70.       The differences in sequence and three-dimensional structure of Stelara as compared with J695 underlie their very different mechanisms and sites of binding to IL-12. Additionally, the differences in their sequence and structure can be expected to yield differences in other properties that are often of functional importance. Antibodies sometimes exhibit “cross-reactivity”; that is they can bind with significant affinity to antigens other than their “intended” target. Because they recognize different epitopes and the structure of their combining sites is different, Stelara and J695 are expected to differ in their respective cross-reactivities. Their sequence and structural differences may lead to differences in biophysical properties such as solubility and propensity to aggregate. The sequence and structure of an antibody also underlie other properties of an antibody that are relevant to its suitability for use as a therapeutic agent, such as antigenicity. Thus the marked differences in sequence and structure of Stelara as compared with J695 have relevance beyond their function in binding and neutralizing IL-12.
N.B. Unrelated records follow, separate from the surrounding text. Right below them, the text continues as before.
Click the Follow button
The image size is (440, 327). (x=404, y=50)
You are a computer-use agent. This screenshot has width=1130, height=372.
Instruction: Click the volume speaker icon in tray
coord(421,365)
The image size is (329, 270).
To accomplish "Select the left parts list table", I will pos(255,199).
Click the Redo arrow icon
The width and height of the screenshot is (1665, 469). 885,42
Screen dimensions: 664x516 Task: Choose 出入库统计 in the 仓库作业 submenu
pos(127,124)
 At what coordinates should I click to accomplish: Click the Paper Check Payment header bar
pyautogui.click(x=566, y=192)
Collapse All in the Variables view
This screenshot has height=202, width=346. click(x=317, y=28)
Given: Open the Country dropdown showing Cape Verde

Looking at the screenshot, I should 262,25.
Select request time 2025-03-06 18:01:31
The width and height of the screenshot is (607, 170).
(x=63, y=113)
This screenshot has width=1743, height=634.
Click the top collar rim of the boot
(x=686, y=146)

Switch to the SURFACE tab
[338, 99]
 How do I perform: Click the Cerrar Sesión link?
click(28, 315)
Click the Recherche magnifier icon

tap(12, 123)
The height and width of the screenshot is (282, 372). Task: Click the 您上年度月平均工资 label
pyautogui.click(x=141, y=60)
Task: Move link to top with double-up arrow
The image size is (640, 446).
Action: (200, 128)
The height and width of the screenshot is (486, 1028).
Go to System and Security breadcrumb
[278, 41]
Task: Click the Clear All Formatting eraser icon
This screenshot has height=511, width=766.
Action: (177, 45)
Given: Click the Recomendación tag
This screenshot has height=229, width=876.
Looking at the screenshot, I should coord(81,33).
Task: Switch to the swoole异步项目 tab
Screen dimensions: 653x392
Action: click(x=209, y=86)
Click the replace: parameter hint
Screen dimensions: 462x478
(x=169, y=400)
[150]       These comments are speculative; expressed in words such as “can be expected”, “often of functional importance”, “are expected”, and “may lead to differences”. There is no evidence to support a conclusion that such speculation is in fact a reality.


[151]       Dr. Weiner, at paragraphs 124 and 125 of his Affidavit (ExhibitP-101), refutes Dr. Eck, saying that the differences upon which Dr. Eck speculates are not important; and that neutralization of IL-12, which is one of the parameters of the claim, is what is critical:


B.        Dr. Michael Eck


Neutralization is Critical


124.     Dr. Eck at paragraph 70 asserts that, after comparing the binding sequences of Stelara and J695, “‘the sequence and structure of an antibody also underlie other properties’ of an antibody that are relevant to its suitability for use as a therapeutic agent”. Dr. Eck suggests that there is a biologic significance from the fact that STELARA and J695 do not bind to identical sites on the p40 subunit of IL-12 (albeit overlapping sites). Dr. Eck overlooks the most important functional similarities of the two antibodies – that they both bind to IL-12 and both neutralize IL-12 bioactivity with an IC50 value that is 1 x 10-9 M or less as measured in the PHA Assay of Example 3. The precise location on which the antibody binds to IL-12 is not important when the PHA Assay can be used to screen the antibodies and determine whether binding of the antibody to IL-12 has the desired effect – neutralization of the biological activity of IL-12. The PHA assay tells the skilled person that the antibody binds to a relevant location on IL-12 as defined by its ability to neutralize IL-12 biologic activity. The potencies (IC50S) of the different antibodies in the PHA assay allows the skilled person to predict whether a specific antibody has properties similar to J695 and therefore may achieve a similar in vivo result in treating psoriasis.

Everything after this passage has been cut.